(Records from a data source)
#####
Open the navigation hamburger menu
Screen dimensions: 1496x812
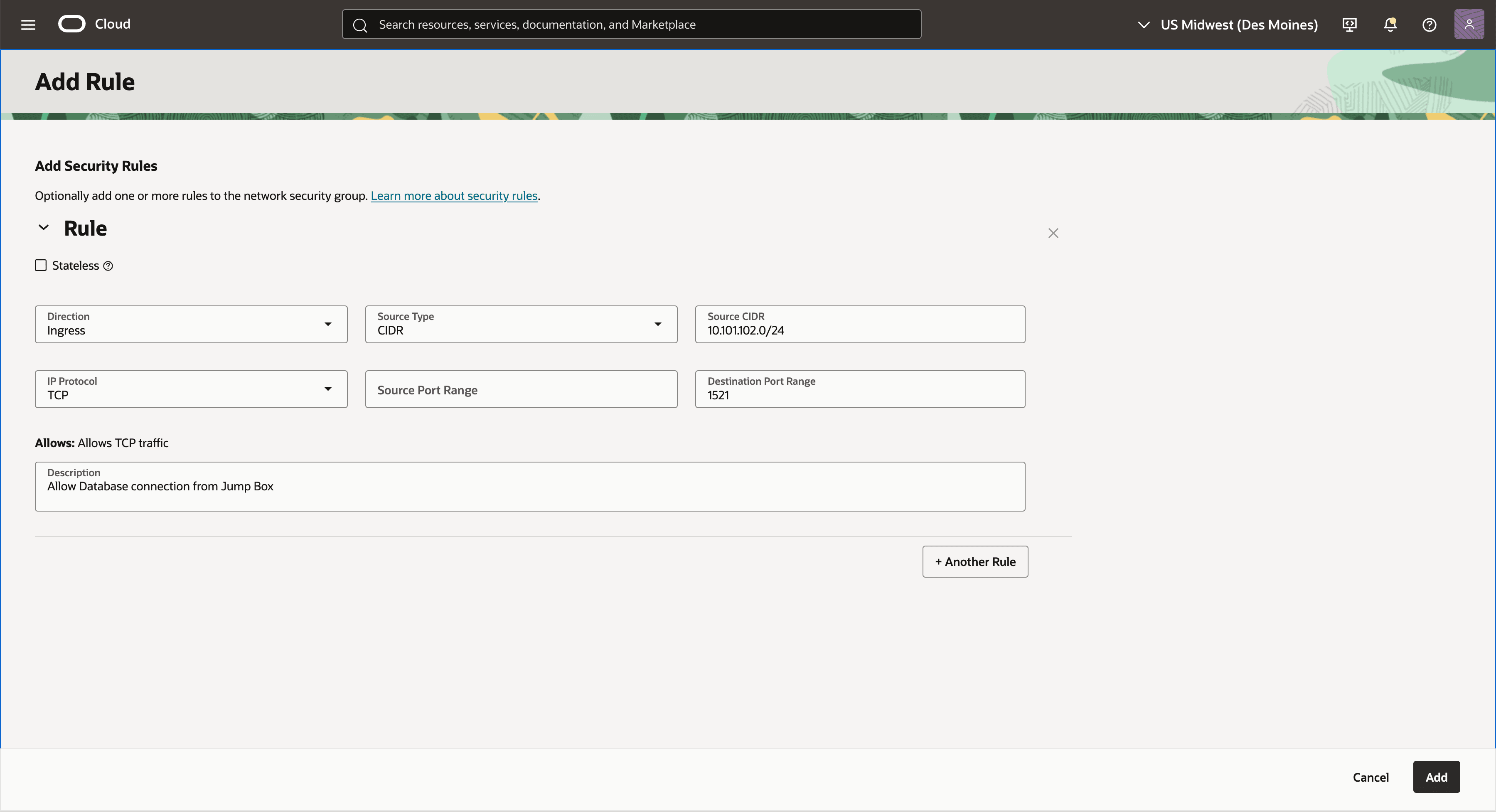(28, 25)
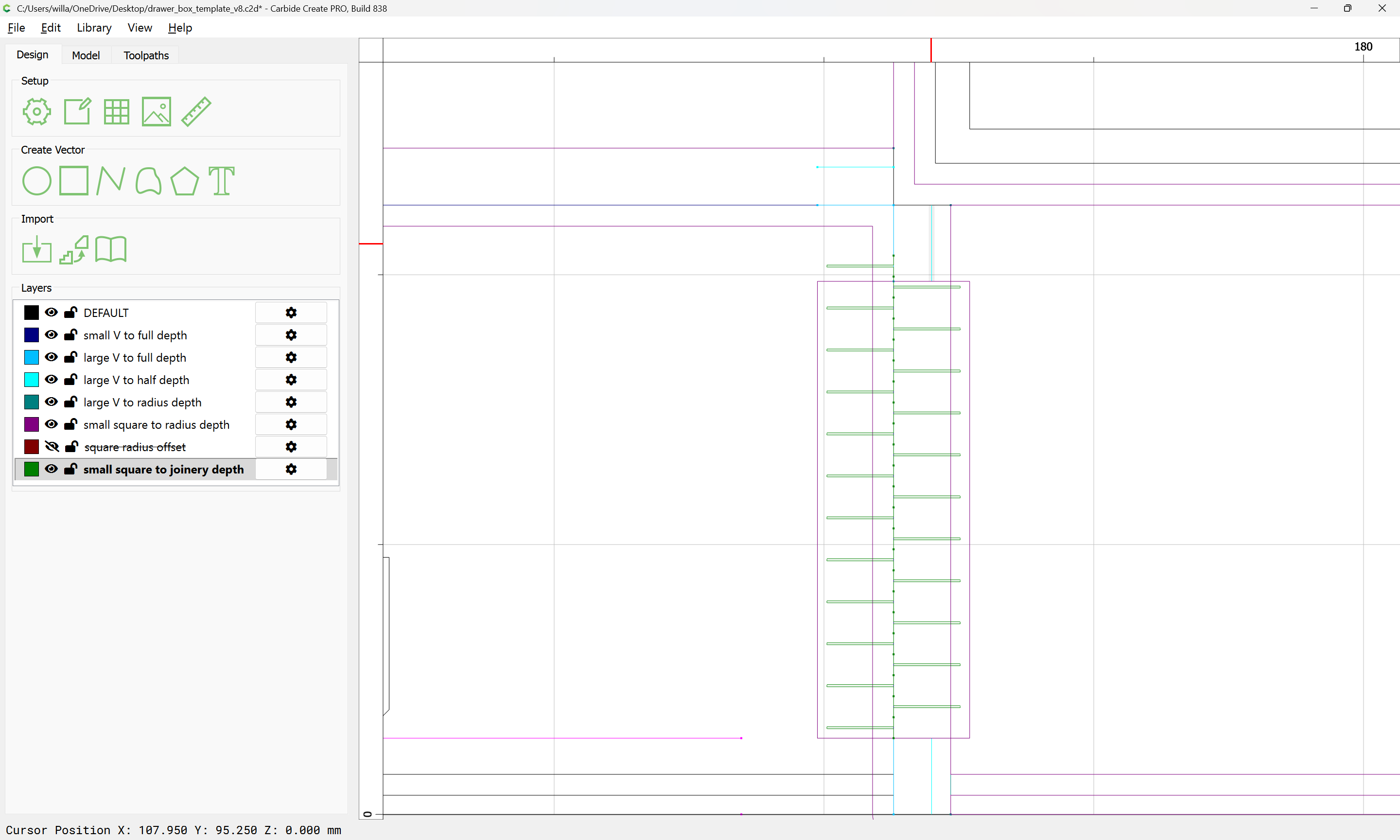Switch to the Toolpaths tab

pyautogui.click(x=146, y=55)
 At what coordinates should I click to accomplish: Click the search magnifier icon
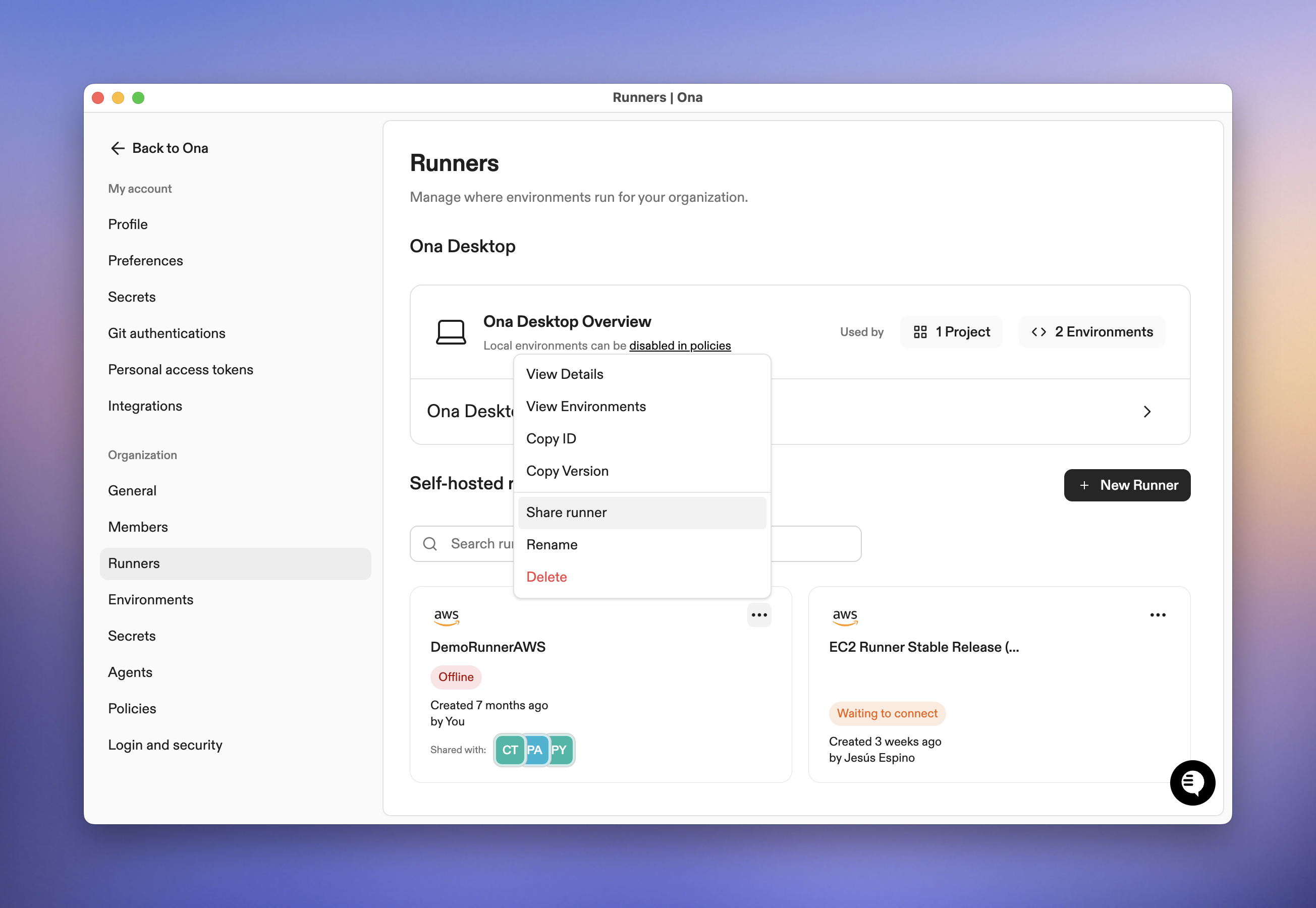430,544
#####
Reproduce each entry word for word and cut the images.

EXPECTED OUTPUT =
Open the navigation hamburger menu
Screen dimensions: 1496x812
(28, 25)
Switch to the Toolpaths tab

pyautogui.click(x=146, y=55)
 At what coordinates should I click to accomplish: Click the search magnifier icon
430,544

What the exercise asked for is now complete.